La forte prévalence de ces valvulopathies dans la population d’âge scolaire constitue un problème préoccupant de santé publique comme en témoignent certains travaux africains [2, 3, 4, 5]. La plupart de ces études épidémiologiques se sont basées sur l’examen clinique d’enfants d’âge scolaire avec confirmation échographique des cas suspects, et ont estimé la prévalence des valvulopathies rhumatismales à environ 1 à 5 pour 1000. Les taux les plus élevées sont enregistrés en Afrique subsaharienne [6]. Des études récentes, effectuées au Cambodge et au Mozambique, basées sur le dépistage échographique systématique comparées au dépistage clinique, suggèrent que le dépistage échographique pourrait détecter environ 10 fois plus de valvulopathies rhumatismales que le dépistage clinique chez les enfants d’âge scolaire de l’Asie du Sud-Est et de l’Afrique subsaharienne [1].
Au Sénégal malgré une meilleure prise en charge du RAA, le pays paie encore un lourd tribut à cette pathologie.

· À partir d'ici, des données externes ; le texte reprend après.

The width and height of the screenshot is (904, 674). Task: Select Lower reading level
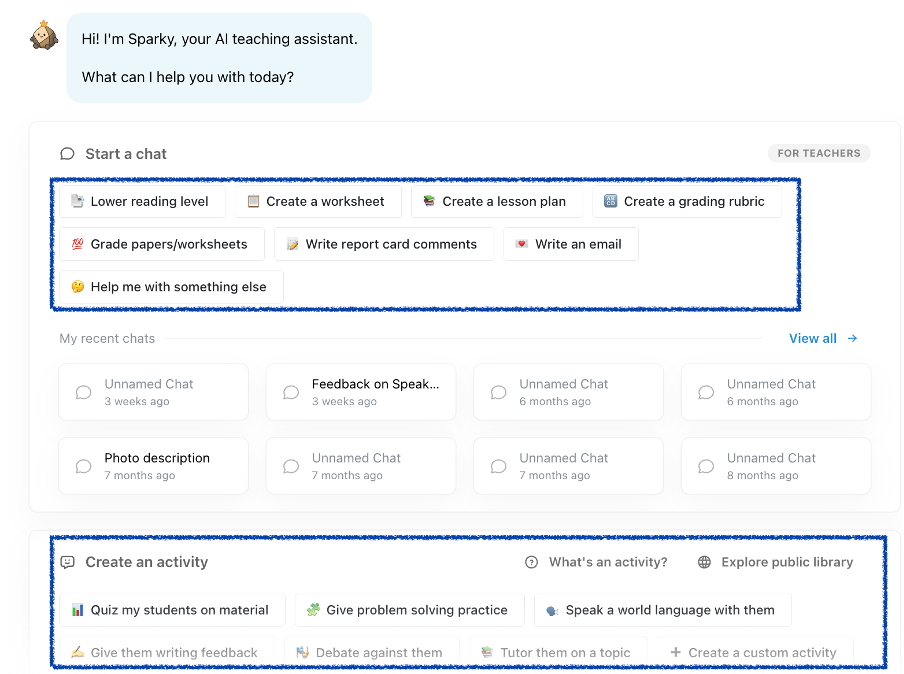tap(141, 201)
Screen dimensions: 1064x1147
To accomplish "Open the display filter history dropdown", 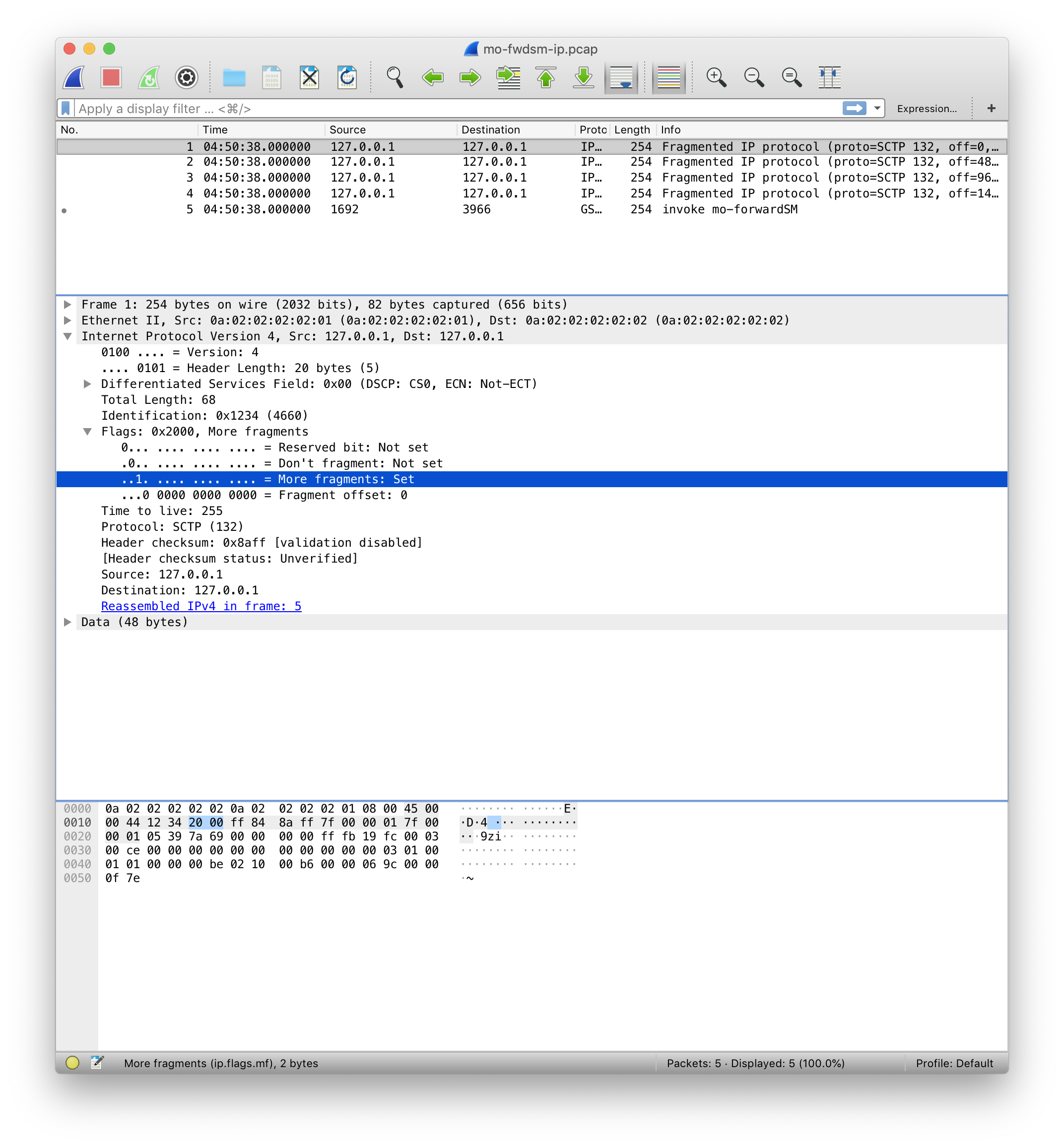I will pyautogui.click(x=877, y=108).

Cependant, malgré la nécessité de disposer de données épidémiologiques pour améliorer les stratégies de santé publique, une seule étude sur la prévalence échographique des valvulopathies rhumatismales en population générale a été réalisée au mois de Mars 2010 [7]. Cette étude réalisée dans les écoles publiques de Dakar a trouvé une prévalence de 7,5 pour mille.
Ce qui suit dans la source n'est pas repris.